[START]

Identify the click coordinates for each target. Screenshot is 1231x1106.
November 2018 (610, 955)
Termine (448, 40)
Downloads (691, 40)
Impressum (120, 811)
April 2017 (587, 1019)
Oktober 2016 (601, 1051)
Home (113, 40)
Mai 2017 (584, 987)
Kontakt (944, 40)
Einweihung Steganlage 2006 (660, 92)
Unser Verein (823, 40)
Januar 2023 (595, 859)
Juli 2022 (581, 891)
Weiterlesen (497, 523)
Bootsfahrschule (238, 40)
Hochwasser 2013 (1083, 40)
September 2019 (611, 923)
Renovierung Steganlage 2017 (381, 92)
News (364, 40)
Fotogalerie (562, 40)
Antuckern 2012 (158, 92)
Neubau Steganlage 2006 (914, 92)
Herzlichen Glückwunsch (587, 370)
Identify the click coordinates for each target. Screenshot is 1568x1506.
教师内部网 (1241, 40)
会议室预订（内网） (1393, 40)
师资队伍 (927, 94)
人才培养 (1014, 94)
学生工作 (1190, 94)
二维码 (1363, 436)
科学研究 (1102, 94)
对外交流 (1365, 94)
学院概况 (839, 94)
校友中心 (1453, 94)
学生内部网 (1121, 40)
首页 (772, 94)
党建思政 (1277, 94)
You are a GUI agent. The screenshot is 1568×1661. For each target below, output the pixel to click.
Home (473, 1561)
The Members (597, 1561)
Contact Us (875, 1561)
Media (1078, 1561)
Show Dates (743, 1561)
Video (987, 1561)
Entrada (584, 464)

[END]

**TASK OBJECTIVE**
Reproduce the rows in the stretch from the one containing "Fotogalerie (562, 40)" through the end of the rows, both included and requests retained, with each coordinate in the answers multiplied by 1.9 and rounded to a whole number, halves rounding up. Provide only those rows.

**REPLY**
Fotogalerie (1068, 76)
Antuckern 2012 (300, 175)
Neubau Steganlage 2006 (1737, 175)
Herzlichen Glückwunsch (1115, 703)
Identify the click coordinates for each target. Screenshot is 1568x1506.
教师内部网 (2358, 76)
会议室预订（内网） (2647, 76)
师资队伍 (1761, 179)
人才培养 (1927, 179)
学生工作 (2261, 179)
二维码 (2590, 828)
科学研究 (2094, 179)
对外交流 (2594, 179)
学院概况 (1594, 179)
校友中心 (2761, 179)
学生内部网 (2130, 76)
首页 (1467, 179)
党建思政 (2426, 179)
You are a GUI agent. The screenshot is 1568×1661. For each target below, output the pixel to click.
Home (899, 2966)
The Members (1134, 2966)
Contact Us (1663, 2966)
Media (2048, 2966)
Show Dates (1412, 2966)
Video (1875, 2966)
Entrada (1110, 882)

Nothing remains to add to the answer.